Sortir des GAFAM : comment un musicien peut reprendre le contrôle de son projet musical
- Rédaction TST Radio

- il y a 2 jours
- 3 min de lecture

E-mails, stockage, streaming, outils de travail… Aujourd’hui, la plupart des projets musicaux reposent presque entièrement sur des services américains comme Google, Apple, Meta, Amazon ou Microsoft. Pratiques, efficaces… mais très centralisés. Alors, est-il possible de développer un projet musical sans dépendre des GAFAM ? Spoiler : oui, et sans sacrifier le confort.
Pourquoi les GAFAM posent problème aux artistes
Quand on est musicien, on partage beaucoup de données : maquettes, contacts pros, contrats, visuels, dates de tournée, playlists, newsletters. En utilisant massivement les outils des GAFAM, on accepte souvent sans le savoir :
une exploitation commerciale indirecte de ses données,
une dépendance à des plateformes qui peuvent changer leurs règles du jour au lendemain,
une centralisation de tout son projet sur quelques services privés étrangers.
Pour un artiste indépendant, ça peut vite devenir un point de fragilité.
L’e-mail : la base de tout projet musical
Beaucoup de musiciens utilisent encore Gmail pour communiquer avec programmateurs, médias ou labels. Une alternative solide existe : Proton Mail.Basé en Suisse, Proton Mail propose un chiffrement renforcé, une vraie politique de respect de la vie privée et une image très pro. Pour un artiste, c’est aussi un signal clair envoyé aux partenaires : “je prends mon projet au sérieux”.

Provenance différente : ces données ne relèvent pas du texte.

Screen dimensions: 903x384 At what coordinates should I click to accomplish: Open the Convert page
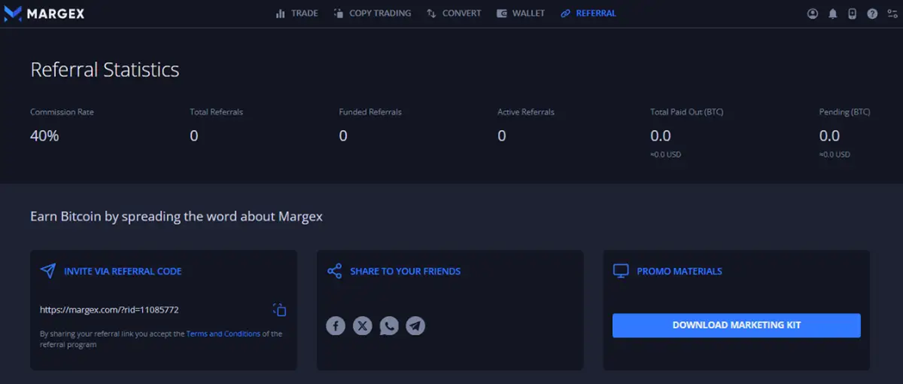(454, 13)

Travailler ses dossiers, sans Google ni Microsoft
Pour les dossiers de presse, paroles, feuilles de route ou budgets, la Suite Office (Word, Excel…) est souvent incontournable.Mais La Suite (solution française soutenue par l’État) permet de travailler sur des documents collaboratifs sans passer par Microsoft ou Google Docs. Une bonne option pour les collectifs, assos, labels indés ou groupes en autoproduction.
Naviguer autrement qu’avec Chrome
Chrome est partout… mais c’est aussi un énorme aspirateur à données.Des navigateurs comme Vivaldi offrent une alternative sérieuse : rapide, personnalisable, respectueuse de la vie privée, et très appréciée par les profils créatifs. Moins de tracking, plus de contrôle.
Cartes, tournées et repérages
Pour préparer une tournée ou repérer une salle, Google Maps est un réflexe.Pourtant, Cartes.app (basée sur OpenStreetMap) permet de faire le job sans Google, avec des données ouvertes et collaboratives. Parfait pour tracer ses dates, ses trajets et garder une certaine cohérence éthique.
Streaming musical : soutenir mieux les artistes
Spotify reste ultra-dominant… mais sa rémunération pose question.Qobuz, plateforme française, propose :
une meilleure qualité audio,
une rémunération plus équitable,
un vrai soutien à la diversité musicale.
Pour un musicien, être présent sur Qobuz, c’est aussi encourager son public à consommer la musique autrement. Bien évidemment, on pense également à Deezer qui est français !
Stockage et partage de fichiers
Envoyer des maquettes, des stems ou un EP complet via WeTransfer ou Google Drive est courant. Des alternatives existent :
Infomaniak pour le cloud (hébergement suisse, très utilisé par les médias et assos),
SwissTransfer pour l’envoi ponctuel de fichiers lourds, sans inscription et sans exploitation commerciale des contenus.
Formulaires, inscriptions et contacts fans
Besoin de collecter des inscriptions à une newsletter, des précommandes ou des bénévoles ?Au lieu de Google Forms, Framaforms (du réseau Framasoft) permet de créer des formulaires simples, éthiques et respectueux des données. Parfait pour garder un lien sain avec son public.
Sortir des GAFAM, un pas à la fois
L’idée n’est pas de tout couper du jour au lendemain. Mais chaque outil remplacé est déjà une victoire :
plus d’indépendance,
plus de cohérence avec les valeurs DIY,
plus de contrôle sur son projet artistique.
Pour un musicien indépendant, sortir des GAFAM, ce n’est pas être anti-tech. C’est simplement reprendre la main sur sa création, ses données… et son avenir.